-- Problem to work on --
Copy the stretch of records from the line containing "Click the search icon" through the line containing "tap(962, 210)", substituting "text box" for "input field" and leaving everything else unchanged.

-- Records for the task --
══════════

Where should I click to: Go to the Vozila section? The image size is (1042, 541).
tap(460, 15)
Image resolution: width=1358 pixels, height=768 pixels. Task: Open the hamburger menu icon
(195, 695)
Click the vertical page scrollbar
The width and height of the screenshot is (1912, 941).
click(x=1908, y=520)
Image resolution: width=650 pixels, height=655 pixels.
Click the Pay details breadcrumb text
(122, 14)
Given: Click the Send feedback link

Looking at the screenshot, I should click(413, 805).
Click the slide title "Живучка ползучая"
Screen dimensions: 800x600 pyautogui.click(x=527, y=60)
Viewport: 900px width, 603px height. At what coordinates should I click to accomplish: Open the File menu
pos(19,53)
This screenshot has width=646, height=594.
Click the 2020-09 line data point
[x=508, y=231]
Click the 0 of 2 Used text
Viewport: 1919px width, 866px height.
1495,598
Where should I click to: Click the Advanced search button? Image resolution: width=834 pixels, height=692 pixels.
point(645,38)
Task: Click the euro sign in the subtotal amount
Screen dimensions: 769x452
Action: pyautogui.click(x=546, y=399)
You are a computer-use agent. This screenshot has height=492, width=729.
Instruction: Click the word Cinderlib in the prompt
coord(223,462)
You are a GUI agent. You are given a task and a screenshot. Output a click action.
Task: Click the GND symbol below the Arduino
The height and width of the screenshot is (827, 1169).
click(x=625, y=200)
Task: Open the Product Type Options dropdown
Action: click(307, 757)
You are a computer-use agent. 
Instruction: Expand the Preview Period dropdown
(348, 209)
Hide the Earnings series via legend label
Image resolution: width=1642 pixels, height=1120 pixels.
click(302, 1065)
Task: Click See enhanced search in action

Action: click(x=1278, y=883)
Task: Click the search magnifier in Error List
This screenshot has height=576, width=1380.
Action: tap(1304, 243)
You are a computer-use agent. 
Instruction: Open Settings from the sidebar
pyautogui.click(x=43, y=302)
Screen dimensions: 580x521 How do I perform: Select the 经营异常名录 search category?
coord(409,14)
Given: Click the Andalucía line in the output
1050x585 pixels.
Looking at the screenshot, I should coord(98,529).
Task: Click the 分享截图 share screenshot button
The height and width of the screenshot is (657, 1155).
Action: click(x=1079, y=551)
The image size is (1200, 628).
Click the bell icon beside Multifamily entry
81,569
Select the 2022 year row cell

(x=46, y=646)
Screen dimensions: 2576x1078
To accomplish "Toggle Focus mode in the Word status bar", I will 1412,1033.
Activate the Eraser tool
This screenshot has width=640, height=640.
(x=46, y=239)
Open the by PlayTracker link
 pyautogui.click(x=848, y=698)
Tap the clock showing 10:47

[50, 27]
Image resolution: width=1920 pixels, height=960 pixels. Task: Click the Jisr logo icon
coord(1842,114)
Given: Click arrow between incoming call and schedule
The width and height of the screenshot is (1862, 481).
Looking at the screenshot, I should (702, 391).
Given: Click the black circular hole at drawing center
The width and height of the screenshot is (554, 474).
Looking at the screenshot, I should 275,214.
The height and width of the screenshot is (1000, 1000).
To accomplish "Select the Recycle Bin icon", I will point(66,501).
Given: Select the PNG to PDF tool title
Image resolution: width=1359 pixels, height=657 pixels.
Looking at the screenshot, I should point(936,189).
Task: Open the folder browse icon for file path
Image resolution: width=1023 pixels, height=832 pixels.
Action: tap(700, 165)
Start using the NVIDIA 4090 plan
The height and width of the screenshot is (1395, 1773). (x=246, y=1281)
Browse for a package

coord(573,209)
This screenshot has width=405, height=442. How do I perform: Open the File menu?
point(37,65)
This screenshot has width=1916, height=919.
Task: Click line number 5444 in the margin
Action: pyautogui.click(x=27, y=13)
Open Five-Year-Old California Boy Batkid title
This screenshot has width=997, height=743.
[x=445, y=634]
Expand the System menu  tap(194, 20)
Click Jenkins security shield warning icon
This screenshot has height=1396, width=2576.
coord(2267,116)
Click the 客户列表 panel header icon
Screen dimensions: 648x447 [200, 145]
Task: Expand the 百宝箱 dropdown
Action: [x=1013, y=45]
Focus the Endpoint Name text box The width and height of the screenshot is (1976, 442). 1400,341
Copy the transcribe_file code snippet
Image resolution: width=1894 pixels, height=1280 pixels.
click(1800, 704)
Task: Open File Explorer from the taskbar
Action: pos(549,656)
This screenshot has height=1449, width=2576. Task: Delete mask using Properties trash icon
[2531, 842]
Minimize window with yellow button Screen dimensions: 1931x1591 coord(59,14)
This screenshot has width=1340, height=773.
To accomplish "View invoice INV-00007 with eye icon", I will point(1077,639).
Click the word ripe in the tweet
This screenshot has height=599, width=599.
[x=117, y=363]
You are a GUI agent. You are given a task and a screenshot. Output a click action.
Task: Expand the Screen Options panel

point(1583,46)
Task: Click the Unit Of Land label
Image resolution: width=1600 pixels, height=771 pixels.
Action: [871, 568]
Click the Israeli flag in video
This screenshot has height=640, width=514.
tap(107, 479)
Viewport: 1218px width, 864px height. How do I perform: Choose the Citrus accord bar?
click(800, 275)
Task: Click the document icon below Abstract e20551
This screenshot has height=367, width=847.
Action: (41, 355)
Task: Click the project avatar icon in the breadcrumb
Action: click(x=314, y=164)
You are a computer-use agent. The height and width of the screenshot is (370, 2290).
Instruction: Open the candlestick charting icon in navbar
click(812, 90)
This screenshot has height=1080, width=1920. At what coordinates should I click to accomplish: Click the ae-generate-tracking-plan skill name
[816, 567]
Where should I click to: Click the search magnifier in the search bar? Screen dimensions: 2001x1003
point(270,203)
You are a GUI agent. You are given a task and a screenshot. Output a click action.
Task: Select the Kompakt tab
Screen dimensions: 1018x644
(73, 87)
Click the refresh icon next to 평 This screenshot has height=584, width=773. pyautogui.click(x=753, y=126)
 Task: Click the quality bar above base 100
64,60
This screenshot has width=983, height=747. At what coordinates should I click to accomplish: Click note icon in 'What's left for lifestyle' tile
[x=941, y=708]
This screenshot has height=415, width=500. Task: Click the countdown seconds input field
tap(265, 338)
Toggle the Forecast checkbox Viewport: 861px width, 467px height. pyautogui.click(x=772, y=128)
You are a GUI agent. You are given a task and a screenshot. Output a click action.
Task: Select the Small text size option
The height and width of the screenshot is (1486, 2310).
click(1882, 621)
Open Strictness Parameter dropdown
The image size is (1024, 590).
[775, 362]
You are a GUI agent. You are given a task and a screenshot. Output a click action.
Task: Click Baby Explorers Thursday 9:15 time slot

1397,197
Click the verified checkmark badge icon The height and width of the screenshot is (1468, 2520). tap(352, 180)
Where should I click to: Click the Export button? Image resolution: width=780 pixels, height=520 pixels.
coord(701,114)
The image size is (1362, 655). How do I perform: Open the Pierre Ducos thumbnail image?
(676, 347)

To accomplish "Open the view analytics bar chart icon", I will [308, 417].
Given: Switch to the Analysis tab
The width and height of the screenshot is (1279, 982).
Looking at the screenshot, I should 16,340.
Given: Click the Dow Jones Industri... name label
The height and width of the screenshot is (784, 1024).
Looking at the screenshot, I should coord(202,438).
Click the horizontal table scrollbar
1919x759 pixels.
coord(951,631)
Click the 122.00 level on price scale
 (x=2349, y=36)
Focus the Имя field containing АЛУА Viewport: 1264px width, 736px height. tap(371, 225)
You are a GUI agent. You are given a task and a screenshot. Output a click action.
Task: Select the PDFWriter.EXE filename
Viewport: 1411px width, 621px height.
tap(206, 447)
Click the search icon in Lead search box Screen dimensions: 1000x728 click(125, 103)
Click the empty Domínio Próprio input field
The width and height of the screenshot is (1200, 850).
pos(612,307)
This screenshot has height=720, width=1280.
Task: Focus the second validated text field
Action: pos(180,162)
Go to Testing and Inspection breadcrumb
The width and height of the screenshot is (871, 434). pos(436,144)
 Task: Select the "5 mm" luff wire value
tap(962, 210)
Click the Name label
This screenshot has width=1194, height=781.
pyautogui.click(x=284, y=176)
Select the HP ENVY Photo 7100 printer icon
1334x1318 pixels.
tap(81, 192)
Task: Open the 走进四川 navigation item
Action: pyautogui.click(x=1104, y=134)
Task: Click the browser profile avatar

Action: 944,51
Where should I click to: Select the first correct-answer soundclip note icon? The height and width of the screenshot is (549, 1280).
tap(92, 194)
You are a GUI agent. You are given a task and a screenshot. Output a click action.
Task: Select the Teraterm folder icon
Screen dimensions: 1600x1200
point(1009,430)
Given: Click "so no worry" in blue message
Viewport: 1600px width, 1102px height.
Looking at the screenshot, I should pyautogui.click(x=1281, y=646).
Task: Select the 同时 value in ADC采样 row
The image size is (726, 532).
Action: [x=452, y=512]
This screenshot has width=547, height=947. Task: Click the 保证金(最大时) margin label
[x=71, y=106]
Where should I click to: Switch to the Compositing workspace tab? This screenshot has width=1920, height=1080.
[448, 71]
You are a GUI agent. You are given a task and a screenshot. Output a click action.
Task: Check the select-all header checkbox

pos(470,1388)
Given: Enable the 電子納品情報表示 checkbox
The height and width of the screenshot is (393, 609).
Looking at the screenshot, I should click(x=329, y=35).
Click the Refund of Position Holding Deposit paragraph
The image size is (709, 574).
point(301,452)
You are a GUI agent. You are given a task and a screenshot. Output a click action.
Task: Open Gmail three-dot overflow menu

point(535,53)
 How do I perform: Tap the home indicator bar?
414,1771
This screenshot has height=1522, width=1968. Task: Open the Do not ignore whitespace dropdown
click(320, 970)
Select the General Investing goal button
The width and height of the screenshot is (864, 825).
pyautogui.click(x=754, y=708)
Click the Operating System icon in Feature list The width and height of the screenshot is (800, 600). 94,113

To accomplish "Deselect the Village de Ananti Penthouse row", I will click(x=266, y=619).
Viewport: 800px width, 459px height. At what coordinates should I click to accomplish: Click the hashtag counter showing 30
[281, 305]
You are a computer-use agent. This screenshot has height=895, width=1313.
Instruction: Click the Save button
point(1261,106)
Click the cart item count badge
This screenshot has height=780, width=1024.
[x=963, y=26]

══════════

-- Output --
Click the search icon in Lead search box Screen dimensions: 1000x728 click(125, 103)
Click the empty Domínio Próprio text box
The width and height of the screenshot is (1200, 850).
pos(612,307)
This screenshot has height=720, width=1280.
Task: Focus the second validated text field
Action: pos(180,162)
Go to Testing and Inspection breadcrumb
The width and height of the screenshot is (871, 434). pos(436,144)
 Task: Select the "5 mm" luff wire value
tap(962, 210)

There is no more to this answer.